WHAT IS NEEDED => Please filter the entries and return only the lines that include "button".

#### RECORDS FOR THE TASK

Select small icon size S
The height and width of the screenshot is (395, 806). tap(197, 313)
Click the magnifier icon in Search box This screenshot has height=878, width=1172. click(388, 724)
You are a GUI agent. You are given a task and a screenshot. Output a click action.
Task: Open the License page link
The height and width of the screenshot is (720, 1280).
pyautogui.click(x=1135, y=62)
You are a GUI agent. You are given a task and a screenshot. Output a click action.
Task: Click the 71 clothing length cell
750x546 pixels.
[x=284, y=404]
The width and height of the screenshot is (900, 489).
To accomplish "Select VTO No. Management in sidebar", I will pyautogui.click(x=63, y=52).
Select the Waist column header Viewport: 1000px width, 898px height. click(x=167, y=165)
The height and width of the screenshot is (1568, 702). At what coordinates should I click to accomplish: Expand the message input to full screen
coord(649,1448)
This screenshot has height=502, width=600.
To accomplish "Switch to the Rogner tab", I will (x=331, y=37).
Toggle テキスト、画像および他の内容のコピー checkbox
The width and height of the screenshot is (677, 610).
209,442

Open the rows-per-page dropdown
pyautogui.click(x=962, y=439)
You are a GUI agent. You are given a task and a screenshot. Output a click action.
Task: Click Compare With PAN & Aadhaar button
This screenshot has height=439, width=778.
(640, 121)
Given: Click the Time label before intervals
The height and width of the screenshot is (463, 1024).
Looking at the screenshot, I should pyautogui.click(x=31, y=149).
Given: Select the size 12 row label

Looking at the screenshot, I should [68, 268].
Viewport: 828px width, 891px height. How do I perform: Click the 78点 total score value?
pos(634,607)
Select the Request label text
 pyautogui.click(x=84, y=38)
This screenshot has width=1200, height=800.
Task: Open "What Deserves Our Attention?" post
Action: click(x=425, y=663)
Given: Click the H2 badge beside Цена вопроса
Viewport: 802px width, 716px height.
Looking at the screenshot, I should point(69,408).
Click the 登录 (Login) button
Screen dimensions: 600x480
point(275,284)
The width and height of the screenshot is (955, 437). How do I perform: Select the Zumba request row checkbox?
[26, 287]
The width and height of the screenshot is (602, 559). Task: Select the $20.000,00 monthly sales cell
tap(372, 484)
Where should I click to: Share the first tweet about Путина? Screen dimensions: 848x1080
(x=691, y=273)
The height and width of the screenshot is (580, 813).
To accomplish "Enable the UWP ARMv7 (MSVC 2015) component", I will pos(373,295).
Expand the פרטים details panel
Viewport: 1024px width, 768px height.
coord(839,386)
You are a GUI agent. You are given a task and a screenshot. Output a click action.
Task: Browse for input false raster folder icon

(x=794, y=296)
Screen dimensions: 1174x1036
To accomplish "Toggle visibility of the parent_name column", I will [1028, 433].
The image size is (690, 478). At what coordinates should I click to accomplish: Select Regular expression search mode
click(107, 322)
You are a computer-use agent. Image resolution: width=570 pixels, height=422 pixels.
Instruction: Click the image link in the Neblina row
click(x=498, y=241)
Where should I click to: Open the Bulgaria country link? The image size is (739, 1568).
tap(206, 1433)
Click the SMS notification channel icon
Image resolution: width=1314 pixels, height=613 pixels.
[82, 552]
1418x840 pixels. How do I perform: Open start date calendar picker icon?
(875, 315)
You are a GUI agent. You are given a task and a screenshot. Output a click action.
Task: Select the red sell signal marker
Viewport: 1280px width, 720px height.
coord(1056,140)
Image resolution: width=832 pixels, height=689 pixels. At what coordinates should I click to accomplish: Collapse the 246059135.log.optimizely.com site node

########

EXERCISE OUTPUT =>
Task: Click Compare With PAN & Aadhaar button
Click the 登录 (Login) button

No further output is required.